Do you ever ask Alexa or Google Home for something and then say “Thank you” when you get what you’re looking for?

I do, often in spite of myself, and there’s a pretty good chance you do too. In fact, there’s a 41% chance of that. How do we know?

It’s because of new data released today by Google that digs into how we’re letting systems like Google Home or Amazon’s Alexa impact our daily lives. And according to the report, which surveyed more than 1,600 voice assistant owners, 41% of folks who have such a system say that using it feels like talking to a friend, or at least another person.
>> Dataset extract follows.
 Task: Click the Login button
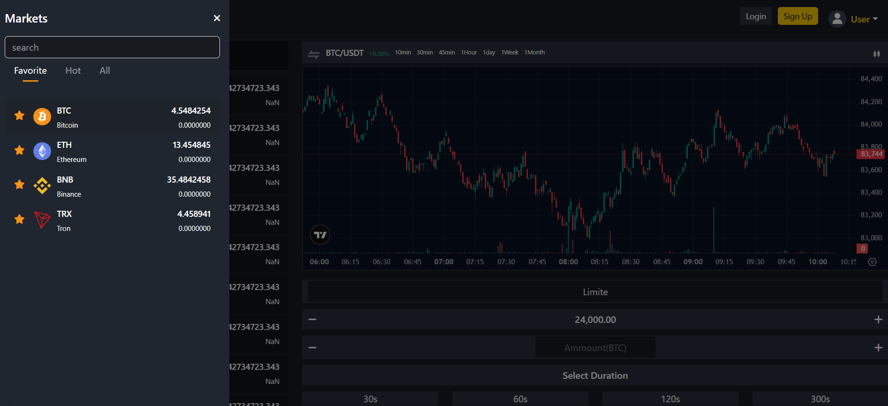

Which explains why I want to say thank you–because that’s what you do when someone gives you what you’re asking for. “People are engaging with their voice-activated speakers as if they were human,” Google wrote in a blog post about the research. “They’re saying ‘please,’ ‘thank you,’ and even ‘sorry.’ People perceive the devices as more than just an electronic toy, they’re more akin to another person or a friend.”

Pretty much, I’d say.

Of course, for a lot of people, allowing a system like Google Home or Alexa into the house is a compromise–fears about loss of privacy in return for convenience. At least, that’s how it was at my house when I first installed a Google Home in my office, and later, a Home Mini in my kitchen. But according to the study, I’m an outlier when it comes to how often I use the system–I ask it for information perhaps once a week or so, and play music on it two or three times a week.